Setiap kali usai menonton Orang Pinggiran, yang lebih sering diiringi dengan cucuran air mata, saya selalu terdiam lama. Betapa banyak orang yang tidak mampu di sekitar kita. Dan sungguh sangat kontras dengan kehidupan orang-orang kaya. Teman-teman saya yang tergolong keluarga menengah ke atas, membelikan anak-anaknya sepatu sebulan sekali. Sepatu yang mereka beli, bukan yang dijual di emperan pasar, tetapi sepatu bermerk yang ada di toko-toko terkenal. Sepatu-sepatu yang tidak lagi dipakai, tergeletak begitu saja, lama-lama menjadi semakin usang, dan akhirnya dilempar ke tong sampah.
Belum lagi kalau melihat acara yang menampilkan kehidupan selebriti, yang dengan sengaja mempertontonkan koleksi sepatu yang mereka punya. Sungguh miris mengenang kehidupan si bocah dalam acara Orang Pinggiran kemarin. Manusia ketika dikaruniai dengan kelimpahan harta (uang), maka dia tak pernah berpikir ketika membeli sesuatu. Uang dipakainya hanya untuk kesenangan pribadi.
Kisah-kisah dalam Orang Pinggiran kemarin, hari lalu, hari ini dan besok sangat layak untuk ditonton oleh semua orang Indonesia. Sangat bagus jika anak-anak di sekolah pun ditugaskan oleh gurunya agar menontonnya, kemudian bersama-sama dibahas di kelas. Saya sangat yakin, tontonan ini akan melatih kepekaan siswa. Bahkan mungkin lebih baik daripada pelajaran moral yang selama ini kita sampaikan. Pemanfaatan media TV sebagai bahan pembelajaran di kelas masih sedikit dilakukan oleh para guru di tanah air. Padahal banyak yang dapat dipakai untuk melatih dan membiasakan kemampuan siswa dalam problem solving dan belajar kontekstual.

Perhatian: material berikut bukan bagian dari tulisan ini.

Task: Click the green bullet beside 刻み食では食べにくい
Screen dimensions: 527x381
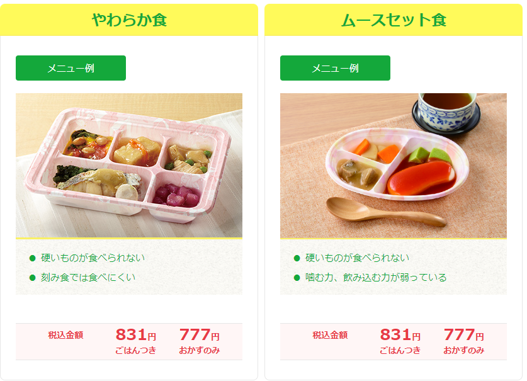Action: 33,278
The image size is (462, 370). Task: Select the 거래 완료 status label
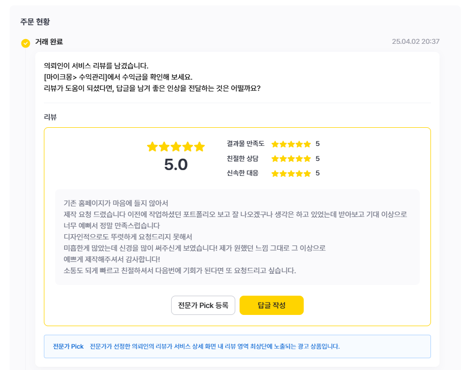click(49, 42)
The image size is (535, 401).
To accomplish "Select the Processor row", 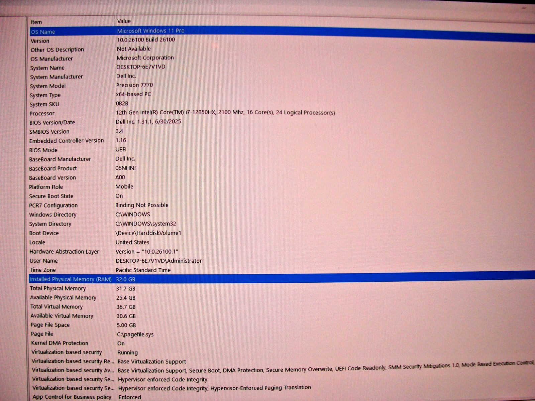I will (x=42, y=113).
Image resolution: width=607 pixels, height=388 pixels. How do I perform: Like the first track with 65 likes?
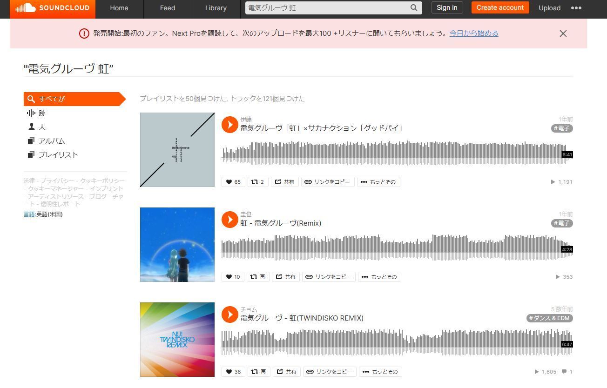click(233, 182)
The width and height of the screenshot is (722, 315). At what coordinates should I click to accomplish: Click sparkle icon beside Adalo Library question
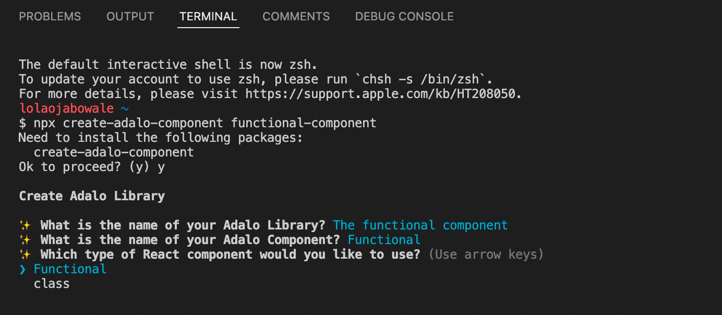pos(25,225)
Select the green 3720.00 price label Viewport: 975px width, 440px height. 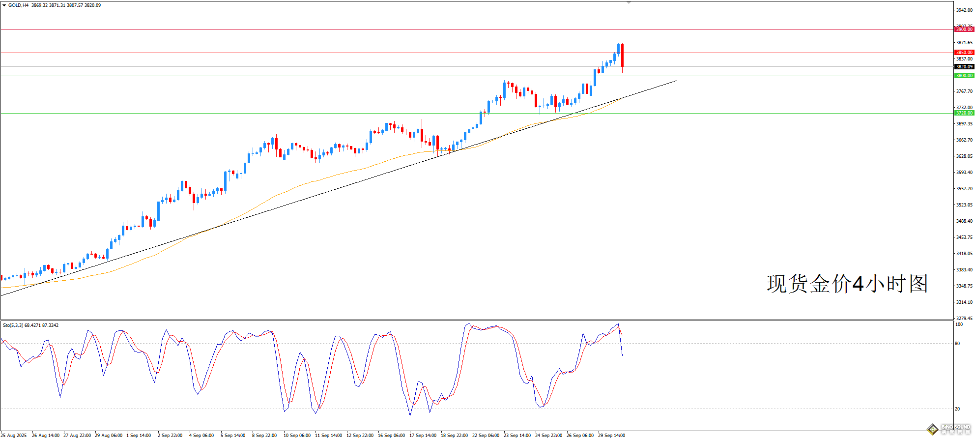coord(964,113)

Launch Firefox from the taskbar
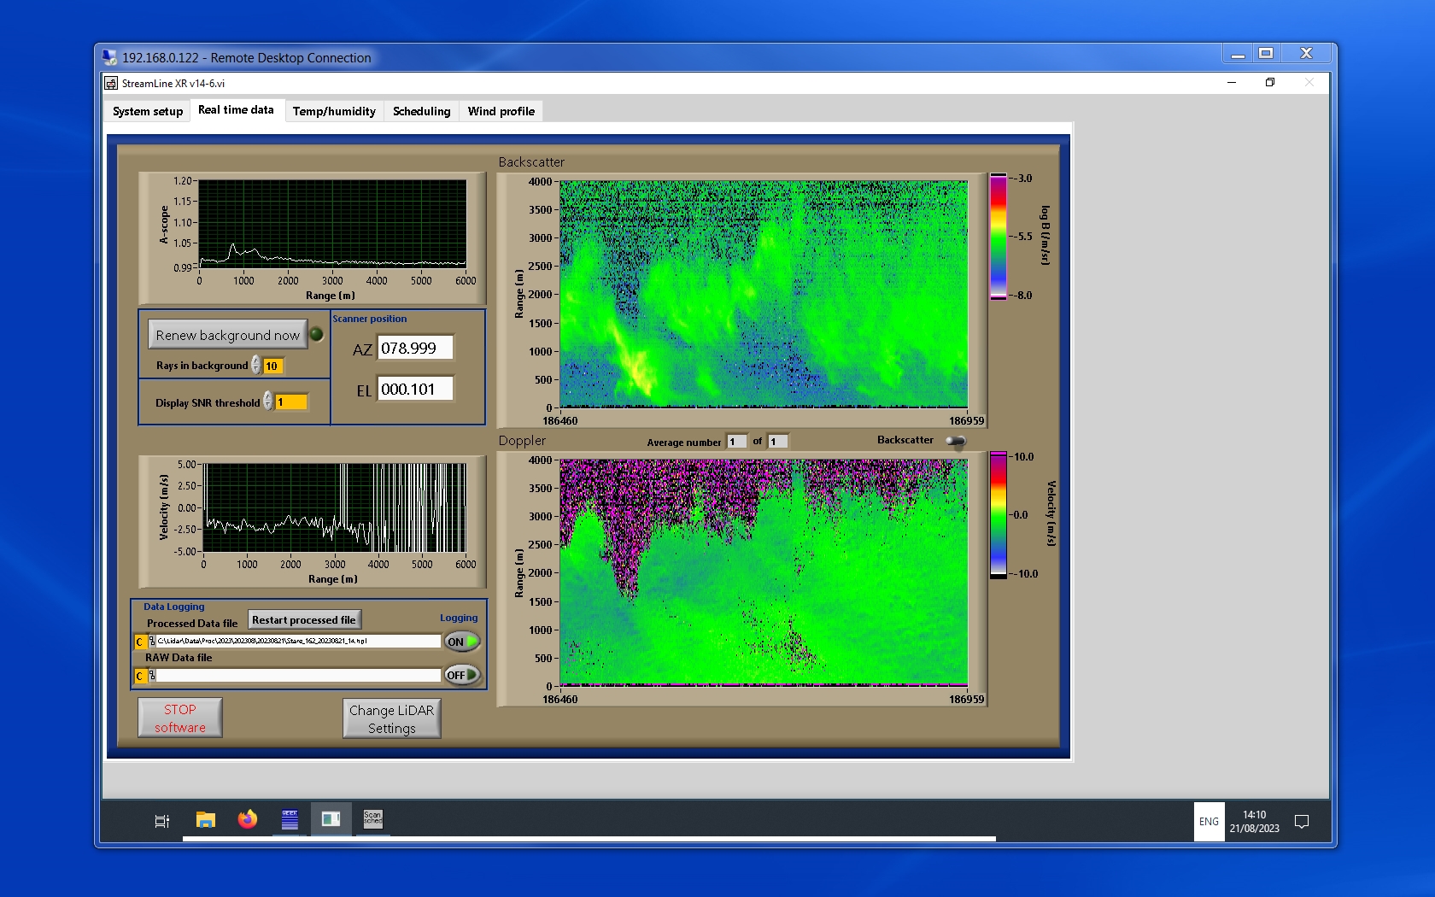[x=248, y=820]
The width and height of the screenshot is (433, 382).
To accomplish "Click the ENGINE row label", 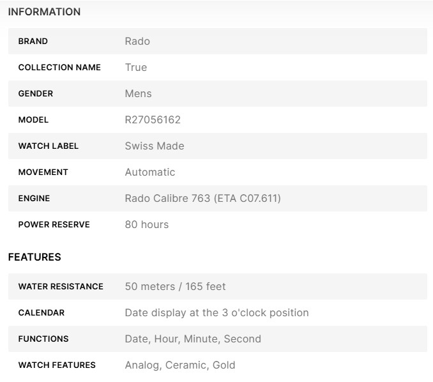I will tap(34, 198).
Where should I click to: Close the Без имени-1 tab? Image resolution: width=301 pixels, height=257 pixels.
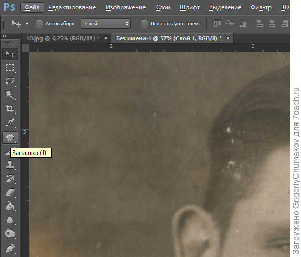click(x=228, y=38)

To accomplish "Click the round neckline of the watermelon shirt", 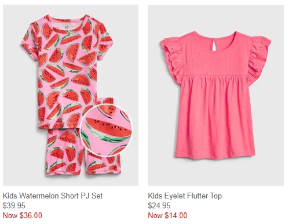I will click(x=67, y=24).
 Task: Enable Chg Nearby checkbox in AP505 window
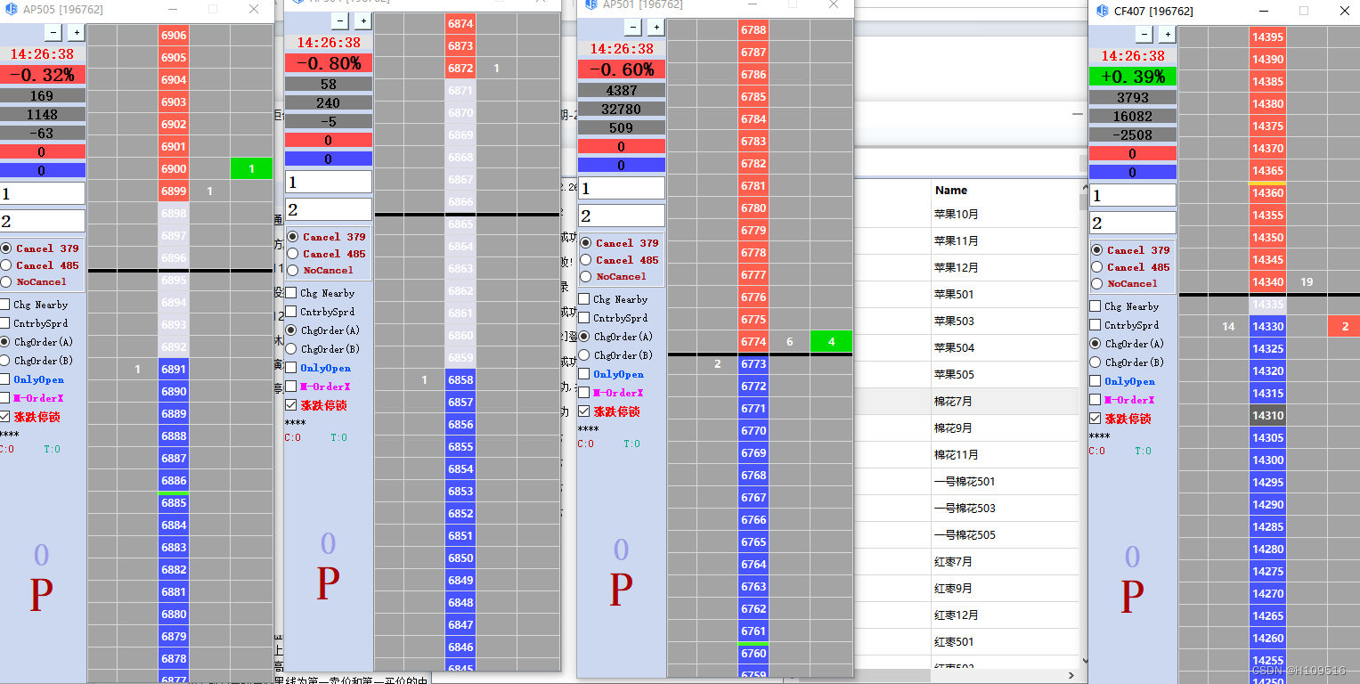pyautogui.click(x=5, y=305)
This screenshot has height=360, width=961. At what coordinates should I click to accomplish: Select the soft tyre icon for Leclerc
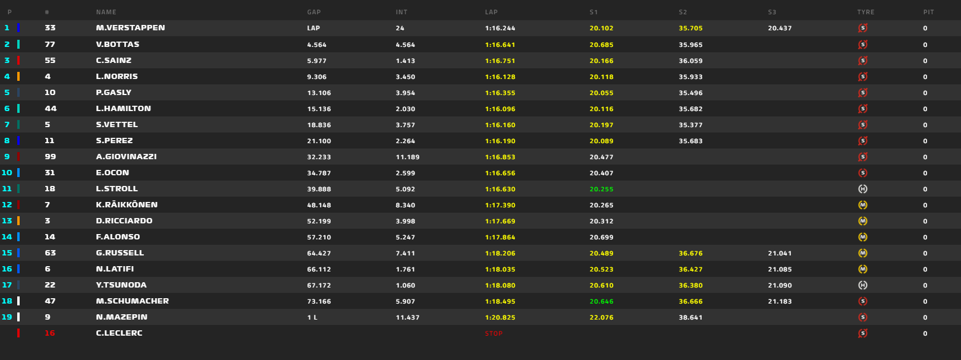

Saya ingin mengacungkan jempol dua untuk Trans 7. Tidak hanya orang pinggiran, banyak acara-acaranya yang benar-benar menambah ilmu pengetahuan. Saya merasakan kembali kenikmatan saya menonton TV seperti ketika berada di Jepang. Menonton TV di sana penuh dengan informasi pengetahuan dan ilmu, sehingga tak sia-sia kita menghabiskan waktu di depan TV. Mudah-mudahan TV yang lain meniru langkah bijak Trans 7.